§ ÜBUNGSAUFGABEN
• a. Beantworten Sie anhand des Textausschnitts die folgenden Fragen:
(i) Welche Menschen werden laut dem Textausschnitt immer weniger?
(ii) Als was gilt der stets freundliche, höfliche Mensch?
(iii) Auf welche Weise wehren sich freundliche Menschen, wenn sie es ausnahmsweise doch tun?
• b. Geben Sie den Teil des Textausschnitts wortgetreu wieder, der mit den Worten „Doch es werden“ beginnt und mit „es - freundlich.“ endet.
• c. Fassen Sie den Absatz des Textausschnitts, der mit „Und es gibt sie tatsächlich“ beginnt, als Liste zusammen, ohne seine wesentlichen Aussagen auszulassen.

____ TEXTAUSSCHNITT

Überall wird dazu aufgerufen, im zwischenmenschlichen Bereich doch einfach mal freundlich aufeinander zu zu gehen und ein respektvolles Miteinander zu pflegen.
Und es gibt sie tatsächlich: Von Natur aus freundliche Menschen. Leute, die ihren evtl. Frust, ihre Enttäuschungen und ihren Kummer nicht über andere kompensieren und ihre schlechte Laune nicht an anderen auslassen.
Doch es werden immer weniger.
Der stets freundliche, höfliche Mensch gilt nämlich als schwach.
"Mit der/ dem kann man's ja machen!"
Dabei wird den meisten derer, die da so eilig urteilen, ihr abwertendes Verhalten noch nicht einmal bewusst.
Es ist ein automatischer Prozess - der nicht zuletzt daraus tendiert, dass man vor freundlichen Menschen ja auch schließlich keine Angst haben muss.
Denn sollten sie sich ausnahmsweise doch einmal wehren, dann tun sie es - freundlich.
Vielleicht dämmert es den anderen mal, wie verletzend und kränkend ihr Verhalten überhaupt ist.

________
____ DATEN ZUR ANALYSE

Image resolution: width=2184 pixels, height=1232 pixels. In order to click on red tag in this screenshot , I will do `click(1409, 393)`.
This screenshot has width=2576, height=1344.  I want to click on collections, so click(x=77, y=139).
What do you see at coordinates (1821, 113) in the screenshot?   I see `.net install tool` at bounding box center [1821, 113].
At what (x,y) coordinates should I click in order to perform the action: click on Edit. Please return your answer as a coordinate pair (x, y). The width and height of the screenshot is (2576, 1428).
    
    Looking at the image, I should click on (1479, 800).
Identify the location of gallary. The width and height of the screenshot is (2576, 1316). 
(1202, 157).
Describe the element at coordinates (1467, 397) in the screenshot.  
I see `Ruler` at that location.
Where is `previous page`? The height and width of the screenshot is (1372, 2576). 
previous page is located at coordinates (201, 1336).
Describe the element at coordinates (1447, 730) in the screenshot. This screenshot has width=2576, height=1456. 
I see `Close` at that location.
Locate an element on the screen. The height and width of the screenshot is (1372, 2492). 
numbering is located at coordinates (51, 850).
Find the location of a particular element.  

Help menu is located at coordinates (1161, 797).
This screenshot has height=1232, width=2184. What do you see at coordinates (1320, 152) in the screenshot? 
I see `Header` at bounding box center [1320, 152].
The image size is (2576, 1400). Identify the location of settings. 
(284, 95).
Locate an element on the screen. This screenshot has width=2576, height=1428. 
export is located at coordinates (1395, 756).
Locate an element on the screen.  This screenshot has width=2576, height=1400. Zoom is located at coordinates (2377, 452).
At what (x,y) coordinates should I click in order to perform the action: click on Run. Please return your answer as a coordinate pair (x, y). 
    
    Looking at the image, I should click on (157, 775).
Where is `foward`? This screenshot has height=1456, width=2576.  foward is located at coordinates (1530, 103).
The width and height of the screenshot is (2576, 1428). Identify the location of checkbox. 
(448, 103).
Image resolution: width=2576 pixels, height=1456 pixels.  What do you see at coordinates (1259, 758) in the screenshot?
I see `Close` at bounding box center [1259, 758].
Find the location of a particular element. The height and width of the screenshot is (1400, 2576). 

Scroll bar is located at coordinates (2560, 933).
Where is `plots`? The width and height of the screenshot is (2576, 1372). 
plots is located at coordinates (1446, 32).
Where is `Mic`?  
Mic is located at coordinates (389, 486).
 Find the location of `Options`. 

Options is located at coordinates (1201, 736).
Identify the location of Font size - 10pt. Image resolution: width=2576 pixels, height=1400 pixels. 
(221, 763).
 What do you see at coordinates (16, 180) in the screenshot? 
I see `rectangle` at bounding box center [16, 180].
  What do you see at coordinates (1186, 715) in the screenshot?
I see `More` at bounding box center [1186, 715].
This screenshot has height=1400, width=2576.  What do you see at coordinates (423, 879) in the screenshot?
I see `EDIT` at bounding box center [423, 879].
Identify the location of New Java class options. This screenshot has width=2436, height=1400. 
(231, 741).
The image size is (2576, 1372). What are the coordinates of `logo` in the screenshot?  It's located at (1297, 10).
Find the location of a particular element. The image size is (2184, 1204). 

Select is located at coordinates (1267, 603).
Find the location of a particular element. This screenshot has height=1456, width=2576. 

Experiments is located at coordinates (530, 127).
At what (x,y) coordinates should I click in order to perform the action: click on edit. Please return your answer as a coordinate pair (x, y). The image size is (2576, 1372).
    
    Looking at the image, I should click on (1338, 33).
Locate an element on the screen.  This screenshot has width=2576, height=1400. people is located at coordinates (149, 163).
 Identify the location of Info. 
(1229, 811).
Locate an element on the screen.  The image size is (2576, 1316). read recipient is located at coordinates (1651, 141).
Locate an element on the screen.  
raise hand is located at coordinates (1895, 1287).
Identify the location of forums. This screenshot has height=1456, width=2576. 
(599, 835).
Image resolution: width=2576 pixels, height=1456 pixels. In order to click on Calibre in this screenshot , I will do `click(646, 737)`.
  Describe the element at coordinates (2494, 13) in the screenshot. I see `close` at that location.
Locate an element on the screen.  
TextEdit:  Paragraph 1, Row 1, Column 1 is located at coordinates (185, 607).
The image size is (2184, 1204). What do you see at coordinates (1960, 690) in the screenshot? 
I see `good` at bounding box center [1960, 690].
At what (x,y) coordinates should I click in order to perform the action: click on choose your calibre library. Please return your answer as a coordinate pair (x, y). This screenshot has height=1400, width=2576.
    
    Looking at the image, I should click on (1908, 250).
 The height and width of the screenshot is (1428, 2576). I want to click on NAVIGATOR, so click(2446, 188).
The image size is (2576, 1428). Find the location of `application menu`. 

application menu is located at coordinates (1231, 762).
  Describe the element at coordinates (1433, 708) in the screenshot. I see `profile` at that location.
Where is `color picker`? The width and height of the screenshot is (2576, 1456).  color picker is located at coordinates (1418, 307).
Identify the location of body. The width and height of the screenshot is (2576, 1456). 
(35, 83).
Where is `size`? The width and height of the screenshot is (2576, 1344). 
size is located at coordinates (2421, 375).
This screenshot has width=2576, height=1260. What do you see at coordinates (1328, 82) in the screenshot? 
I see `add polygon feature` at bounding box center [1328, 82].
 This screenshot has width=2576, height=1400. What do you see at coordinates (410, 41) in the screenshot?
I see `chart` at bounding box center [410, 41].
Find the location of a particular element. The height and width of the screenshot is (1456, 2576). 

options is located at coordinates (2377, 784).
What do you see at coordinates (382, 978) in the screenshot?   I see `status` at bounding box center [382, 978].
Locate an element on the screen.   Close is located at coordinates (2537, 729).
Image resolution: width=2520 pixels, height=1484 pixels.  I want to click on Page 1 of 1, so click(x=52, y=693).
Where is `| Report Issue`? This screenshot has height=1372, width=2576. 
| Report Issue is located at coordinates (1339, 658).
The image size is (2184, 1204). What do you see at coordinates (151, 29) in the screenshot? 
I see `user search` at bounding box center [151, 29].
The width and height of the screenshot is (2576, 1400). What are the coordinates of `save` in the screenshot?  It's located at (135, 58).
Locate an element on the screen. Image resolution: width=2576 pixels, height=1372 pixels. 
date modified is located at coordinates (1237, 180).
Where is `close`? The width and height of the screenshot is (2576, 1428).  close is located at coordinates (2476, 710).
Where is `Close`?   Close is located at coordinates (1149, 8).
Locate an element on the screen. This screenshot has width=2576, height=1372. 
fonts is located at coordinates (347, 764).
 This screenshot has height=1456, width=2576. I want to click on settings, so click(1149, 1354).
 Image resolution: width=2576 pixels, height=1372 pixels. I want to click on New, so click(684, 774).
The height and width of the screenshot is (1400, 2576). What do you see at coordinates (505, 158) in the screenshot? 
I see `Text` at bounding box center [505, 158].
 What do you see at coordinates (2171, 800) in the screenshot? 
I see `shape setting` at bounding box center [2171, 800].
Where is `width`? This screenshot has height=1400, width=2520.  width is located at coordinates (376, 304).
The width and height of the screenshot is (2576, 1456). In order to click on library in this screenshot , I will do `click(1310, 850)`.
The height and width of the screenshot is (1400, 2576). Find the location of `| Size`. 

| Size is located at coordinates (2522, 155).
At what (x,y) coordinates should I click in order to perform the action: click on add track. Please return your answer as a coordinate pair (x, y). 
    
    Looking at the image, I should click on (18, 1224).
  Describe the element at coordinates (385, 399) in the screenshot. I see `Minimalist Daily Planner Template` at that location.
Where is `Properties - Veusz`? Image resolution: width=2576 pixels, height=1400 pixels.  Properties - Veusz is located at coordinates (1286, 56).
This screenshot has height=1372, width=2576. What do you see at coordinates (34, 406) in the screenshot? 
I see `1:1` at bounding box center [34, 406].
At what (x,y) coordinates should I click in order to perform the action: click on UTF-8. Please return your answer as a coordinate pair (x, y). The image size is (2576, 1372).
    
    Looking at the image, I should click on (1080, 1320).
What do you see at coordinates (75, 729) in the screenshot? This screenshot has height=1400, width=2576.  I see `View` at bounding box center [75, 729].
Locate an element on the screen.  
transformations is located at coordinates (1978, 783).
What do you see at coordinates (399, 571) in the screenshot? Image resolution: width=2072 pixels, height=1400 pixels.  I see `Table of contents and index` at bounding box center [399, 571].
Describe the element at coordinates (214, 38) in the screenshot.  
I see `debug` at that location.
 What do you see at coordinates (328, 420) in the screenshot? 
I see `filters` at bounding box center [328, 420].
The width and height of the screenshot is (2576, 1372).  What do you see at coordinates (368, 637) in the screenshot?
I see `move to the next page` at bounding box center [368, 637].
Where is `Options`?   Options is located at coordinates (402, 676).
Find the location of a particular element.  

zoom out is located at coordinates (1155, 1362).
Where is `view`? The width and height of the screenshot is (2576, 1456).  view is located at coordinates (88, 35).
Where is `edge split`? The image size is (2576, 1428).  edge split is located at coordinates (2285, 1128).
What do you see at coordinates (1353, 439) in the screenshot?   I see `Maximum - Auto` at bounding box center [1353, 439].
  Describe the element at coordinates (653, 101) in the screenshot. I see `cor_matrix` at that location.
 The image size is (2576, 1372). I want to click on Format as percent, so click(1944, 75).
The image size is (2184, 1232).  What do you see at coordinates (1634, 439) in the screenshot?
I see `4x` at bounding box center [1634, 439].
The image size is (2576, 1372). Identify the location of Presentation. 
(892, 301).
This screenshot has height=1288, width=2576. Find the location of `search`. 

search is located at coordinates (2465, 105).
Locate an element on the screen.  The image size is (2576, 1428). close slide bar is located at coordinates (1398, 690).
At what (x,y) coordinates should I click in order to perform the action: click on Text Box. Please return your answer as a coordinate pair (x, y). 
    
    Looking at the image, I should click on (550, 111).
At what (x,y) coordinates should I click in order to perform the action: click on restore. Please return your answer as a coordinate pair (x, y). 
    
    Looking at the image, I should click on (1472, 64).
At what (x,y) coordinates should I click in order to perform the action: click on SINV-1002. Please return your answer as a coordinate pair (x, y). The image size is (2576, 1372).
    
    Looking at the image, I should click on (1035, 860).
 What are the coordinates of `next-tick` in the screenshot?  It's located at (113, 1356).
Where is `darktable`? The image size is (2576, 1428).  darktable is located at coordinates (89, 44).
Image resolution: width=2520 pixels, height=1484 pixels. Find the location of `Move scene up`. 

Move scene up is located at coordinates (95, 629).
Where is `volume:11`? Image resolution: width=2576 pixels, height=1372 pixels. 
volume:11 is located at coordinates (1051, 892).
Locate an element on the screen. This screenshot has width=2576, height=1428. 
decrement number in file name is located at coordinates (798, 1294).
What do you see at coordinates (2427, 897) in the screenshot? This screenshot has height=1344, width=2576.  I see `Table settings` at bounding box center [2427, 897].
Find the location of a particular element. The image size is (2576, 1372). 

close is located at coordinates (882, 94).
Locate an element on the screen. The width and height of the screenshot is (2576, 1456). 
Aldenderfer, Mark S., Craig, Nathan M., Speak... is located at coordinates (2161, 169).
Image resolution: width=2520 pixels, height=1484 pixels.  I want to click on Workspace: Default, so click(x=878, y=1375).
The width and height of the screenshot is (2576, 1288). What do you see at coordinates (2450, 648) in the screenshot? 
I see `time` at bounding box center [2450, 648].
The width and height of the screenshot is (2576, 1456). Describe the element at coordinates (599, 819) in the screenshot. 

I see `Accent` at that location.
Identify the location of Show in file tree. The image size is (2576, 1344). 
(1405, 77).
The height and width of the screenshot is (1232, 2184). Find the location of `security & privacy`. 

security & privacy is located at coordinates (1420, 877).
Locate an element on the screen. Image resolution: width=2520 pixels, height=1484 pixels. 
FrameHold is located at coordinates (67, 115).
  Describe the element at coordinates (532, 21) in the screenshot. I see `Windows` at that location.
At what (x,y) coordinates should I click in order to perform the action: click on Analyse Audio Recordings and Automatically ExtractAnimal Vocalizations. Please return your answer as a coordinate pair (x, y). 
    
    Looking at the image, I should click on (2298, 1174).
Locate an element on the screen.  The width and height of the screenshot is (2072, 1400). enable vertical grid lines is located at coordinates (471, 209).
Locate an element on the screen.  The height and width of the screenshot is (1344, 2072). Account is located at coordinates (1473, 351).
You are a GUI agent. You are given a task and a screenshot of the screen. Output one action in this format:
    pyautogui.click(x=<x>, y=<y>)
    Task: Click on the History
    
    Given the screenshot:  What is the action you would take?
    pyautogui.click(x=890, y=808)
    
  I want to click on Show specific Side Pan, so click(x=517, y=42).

________

§ LÖSUNGEN DER AUFGABEN
• a.
(i) Von Natur aus freundliche Menschen.
(ii) Als schwach.
(iii) Freundlich.

• b.
Doch es werden immer weniger.
Der stets freundliche, höfliche Mensch gilt nämlich als schwach.
"Mit der/ dem kann man's ja machen!"
Dabei wird den meisten derer, die da so eilig urteilen, ihr abwertendes Verhalten noch nicht einmal bewusst.
Es ist ein automatischer Prozess - der nicht zuletzt daraus tendiert, dass man vor freundlichen Menschen ja auch schließlich keine Angst haben muss.
Denn sollten sie sich ausnahmsweise doch einmal wehren, dann tun sie es - freundlich.

• c.
- Von Natur aus freundliche Menschen gibt es tatsächlich.
- Sie kompensieren ihren Frust, ihre Enttäuschungen und ihren Kummer nicht über andere.
- Sie lassen ihre schlechte Laune nicht an anderen aus.